# McAfee Firewall and Canon Mp620 printer



## IDOSEW (Oct 5, 2010)

I have a Canon Pixma MP620 to which my Vista desktop and an XP laptop connect wirelessly. I have had this set up for approximately a year. Recently (a week ago), when I print, nothing prints out and I get the Canon dialog box indicating that the printer is not responding. After talking with Canon Tech support, it was determined that the cause was McAfee firewall (I have their Total Protection suite). If I temporarily turn off the firewall, the printer prints. I have tried to adjust the settings on the McAfee Firewall to open the port that the printer seems to be using (CNBJP_000085f7d4FA) but I get a message that this is an invalid port (and which should it be,TCP/IP or UDP). My family has now been trained to turn off the firewall whenever they want to print, but there should be a better solution.

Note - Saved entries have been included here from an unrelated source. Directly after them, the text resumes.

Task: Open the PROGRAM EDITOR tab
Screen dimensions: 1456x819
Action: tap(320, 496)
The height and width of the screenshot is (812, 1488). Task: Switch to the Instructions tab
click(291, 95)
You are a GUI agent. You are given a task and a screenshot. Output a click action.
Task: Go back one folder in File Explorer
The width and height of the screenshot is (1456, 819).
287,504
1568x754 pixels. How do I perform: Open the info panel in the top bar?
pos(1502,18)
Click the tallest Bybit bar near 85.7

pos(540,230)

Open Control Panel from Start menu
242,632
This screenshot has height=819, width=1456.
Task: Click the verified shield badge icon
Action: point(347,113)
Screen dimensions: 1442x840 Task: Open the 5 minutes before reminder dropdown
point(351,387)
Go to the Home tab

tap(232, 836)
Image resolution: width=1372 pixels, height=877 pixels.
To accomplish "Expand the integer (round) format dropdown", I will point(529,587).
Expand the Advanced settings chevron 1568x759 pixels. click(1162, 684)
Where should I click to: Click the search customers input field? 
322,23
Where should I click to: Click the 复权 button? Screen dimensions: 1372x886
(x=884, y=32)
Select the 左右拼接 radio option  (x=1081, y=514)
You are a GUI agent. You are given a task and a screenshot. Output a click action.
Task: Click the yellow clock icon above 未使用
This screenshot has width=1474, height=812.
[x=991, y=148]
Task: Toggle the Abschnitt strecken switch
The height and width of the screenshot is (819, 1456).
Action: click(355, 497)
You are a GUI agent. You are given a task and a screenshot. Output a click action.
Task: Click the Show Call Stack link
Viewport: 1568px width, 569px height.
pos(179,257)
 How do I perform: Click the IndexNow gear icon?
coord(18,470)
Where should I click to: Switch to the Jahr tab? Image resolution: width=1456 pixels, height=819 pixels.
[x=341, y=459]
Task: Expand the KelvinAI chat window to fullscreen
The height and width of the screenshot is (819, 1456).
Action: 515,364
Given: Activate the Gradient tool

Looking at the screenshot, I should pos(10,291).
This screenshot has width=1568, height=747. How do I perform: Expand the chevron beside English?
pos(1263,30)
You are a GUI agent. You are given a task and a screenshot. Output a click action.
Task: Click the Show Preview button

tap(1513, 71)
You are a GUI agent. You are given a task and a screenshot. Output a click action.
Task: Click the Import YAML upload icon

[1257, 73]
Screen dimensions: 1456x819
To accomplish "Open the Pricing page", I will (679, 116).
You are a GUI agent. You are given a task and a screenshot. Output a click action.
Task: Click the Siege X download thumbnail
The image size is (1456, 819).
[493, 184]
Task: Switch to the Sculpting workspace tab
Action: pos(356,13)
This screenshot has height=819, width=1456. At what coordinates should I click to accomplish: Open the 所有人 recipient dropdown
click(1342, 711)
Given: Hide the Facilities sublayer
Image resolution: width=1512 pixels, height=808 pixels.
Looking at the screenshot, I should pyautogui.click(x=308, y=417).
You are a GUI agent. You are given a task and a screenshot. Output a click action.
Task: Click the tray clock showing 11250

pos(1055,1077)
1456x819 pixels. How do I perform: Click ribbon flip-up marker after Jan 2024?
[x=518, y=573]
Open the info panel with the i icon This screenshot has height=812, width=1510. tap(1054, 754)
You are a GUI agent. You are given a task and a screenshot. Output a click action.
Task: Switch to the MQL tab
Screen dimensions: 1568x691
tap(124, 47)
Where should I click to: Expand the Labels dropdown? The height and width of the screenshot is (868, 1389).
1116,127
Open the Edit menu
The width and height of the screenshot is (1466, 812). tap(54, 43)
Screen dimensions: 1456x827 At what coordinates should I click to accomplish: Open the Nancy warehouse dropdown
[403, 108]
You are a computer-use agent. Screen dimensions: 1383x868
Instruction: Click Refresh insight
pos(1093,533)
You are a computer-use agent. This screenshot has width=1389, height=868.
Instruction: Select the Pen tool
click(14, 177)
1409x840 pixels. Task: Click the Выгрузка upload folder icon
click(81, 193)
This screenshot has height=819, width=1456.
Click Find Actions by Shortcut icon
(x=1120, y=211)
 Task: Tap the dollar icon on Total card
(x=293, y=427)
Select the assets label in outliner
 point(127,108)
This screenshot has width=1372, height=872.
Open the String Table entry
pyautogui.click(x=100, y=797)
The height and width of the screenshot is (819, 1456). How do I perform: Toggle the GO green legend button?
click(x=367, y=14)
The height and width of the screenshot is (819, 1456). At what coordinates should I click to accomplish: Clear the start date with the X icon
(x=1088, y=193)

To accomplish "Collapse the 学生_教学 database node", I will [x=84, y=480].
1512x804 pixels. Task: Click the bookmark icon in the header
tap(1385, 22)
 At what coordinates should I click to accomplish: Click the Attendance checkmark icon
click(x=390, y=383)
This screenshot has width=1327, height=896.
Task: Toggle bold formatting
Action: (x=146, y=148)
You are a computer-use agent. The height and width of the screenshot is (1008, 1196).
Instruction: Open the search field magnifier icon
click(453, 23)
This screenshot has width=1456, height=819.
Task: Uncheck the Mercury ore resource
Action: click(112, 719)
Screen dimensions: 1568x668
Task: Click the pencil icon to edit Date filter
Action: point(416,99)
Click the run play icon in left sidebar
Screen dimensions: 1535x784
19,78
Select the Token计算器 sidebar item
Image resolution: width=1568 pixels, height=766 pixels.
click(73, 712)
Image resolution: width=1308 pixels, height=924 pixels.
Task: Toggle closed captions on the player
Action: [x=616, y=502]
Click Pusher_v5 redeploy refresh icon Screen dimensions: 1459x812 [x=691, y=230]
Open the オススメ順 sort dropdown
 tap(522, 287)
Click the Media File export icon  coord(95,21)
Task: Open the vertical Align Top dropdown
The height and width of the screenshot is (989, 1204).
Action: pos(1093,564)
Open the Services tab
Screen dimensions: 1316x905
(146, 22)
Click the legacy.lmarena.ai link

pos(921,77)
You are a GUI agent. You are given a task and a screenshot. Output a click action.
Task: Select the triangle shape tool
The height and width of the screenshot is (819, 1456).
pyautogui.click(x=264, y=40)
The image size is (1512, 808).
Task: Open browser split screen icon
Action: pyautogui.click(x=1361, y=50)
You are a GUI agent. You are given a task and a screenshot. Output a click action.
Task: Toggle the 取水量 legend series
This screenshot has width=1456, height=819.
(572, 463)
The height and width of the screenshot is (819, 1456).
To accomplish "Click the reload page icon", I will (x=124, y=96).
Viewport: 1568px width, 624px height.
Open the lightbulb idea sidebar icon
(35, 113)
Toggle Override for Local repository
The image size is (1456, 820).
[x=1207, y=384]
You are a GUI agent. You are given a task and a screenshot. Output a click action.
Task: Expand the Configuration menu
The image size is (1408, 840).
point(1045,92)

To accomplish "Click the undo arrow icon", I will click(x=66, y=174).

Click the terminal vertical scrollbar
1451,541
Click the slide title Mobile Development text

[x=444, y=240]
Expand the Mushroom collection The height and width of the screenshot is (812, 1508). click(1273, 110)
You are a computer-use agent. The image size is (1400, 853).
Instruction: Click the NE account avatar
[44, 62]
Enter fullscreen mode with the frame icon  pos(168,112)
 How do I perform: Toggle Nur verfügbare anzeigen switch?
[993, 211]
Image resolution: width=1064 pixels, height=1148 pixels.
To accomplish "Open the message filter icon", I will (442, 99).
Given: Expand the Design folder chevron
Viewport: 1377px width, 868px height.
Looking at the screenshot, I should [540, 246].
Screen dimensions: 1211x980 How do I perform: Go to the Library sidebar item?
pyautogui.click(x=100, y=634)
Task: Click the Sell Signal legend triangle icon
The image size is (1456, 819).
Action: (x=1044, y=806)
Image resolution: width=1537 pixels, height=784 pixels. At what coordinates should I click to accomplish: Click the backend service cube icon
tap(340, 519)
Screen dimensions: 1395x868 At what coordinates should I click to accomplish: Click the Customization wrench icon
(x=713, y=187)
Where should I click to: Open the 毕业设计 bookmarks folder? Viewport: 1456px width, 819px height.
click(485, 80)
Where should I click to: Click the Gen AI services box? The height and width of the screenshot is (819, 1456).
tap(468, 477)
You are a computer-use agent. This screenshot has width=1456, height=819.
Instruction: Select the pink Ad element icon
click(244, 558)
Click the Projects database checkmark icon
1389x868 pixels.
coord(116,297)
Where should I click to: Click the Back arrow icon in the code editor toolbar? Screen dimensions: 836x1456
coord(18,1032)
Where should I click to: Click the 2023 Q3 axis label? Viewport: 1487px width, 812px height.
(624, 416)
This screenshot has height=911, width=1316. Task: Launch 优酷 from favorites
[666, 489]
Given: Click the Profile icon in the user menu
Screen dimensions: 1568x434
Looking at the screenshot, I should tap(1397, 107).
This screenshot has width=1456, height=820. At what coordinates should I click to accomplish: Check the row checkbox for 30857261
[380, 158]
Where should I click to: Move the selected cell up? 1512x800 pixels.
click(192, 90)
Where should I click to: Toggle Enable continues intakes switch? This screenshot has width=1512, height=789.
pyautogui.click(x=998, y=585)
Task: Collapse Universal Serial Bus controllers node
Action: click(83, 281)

Any suggestions would be appreciated. Thanks.:sigh:


----------



## Rivendale (Sep 17, 2010)

canon printer ports 8611-8614 tcp+udp in your firewall


----------



## Rivendale (Sep 17, 2010)

check the McAfee logs, should be something like this

right click on the McAfee icon in the lower right of your screen, choose "Firewall", then click "View Events"


----------



## josephrios546 (Oct 15, 2010)

This can be a simple case of software incompatibility. Mcafee is a very potential and good security software which does not allow any kind of unwanted material to remain on PC. So, thats why it is not allowing printer to run on system. Install some another security program as per priority.


----------



## Rivendale (Sep 17, 2010)

yup, seems to be McAfee, as tunning it off solves the problem

it must be blocking communication with the printer, McAfee logs might say which ports or programs have been blocked


----------